§ Goal of the exercise
Everything from the line containing "Select the line starting をきっかけに彼女の" to the final line of the records below should be given again exactly, and nothing else.

Start of Provided data

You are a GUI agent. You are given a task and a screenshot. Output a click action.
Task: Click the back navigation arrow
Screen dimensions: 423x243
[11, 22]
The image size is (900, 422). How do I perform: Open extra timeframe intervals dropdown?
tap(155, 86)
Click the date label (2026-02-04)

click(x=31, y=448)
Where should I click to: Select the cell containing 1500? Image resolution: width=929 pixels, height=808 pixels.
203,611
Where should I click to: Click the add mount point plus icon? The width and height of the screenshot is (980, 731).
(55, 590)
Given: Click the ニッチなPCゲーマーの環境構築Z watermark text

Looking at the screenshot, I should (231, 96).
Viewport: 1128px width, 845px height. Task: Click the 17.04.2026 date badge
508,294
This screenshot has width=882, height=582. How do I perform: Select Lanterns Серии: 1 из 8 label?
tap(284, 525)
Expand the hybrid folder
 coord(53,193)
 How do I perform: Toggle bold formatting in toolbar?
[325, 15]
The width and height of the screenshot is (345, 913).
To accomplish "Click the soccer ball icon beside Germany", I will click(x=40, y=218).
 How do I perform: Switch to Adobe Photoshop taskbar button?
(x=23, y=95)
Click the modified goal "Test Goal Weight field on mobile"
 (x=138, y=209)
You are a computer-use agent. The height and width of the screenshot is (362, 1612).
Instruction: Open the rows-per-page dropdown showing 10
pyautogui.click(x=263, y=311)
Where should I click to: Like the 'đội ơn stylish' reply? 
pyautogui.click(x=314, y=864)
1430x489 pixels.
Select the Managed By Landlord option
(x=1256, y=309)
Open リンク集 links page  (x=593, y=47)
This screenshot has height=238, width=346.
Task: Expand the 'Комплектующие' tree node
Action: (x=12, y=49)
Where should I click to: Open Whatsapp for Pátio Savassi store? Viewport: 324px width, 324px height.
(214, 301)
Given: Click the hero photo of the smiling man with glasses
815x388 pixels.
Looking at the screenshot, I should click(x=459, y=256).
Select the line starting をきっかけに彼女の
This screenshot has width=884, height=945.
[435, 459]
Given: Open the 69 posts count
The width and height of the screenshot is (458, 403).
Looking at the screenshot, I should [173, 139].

End of Provided data

§ Response
Select the line starting をきっかけに彼女の
This screenshot has width=884, height=945.
[435, 459]
Given: Open the 69 posts count
The width and height of the screenshot is (458, 403).
Looking at the screenshot, I should [173, 139].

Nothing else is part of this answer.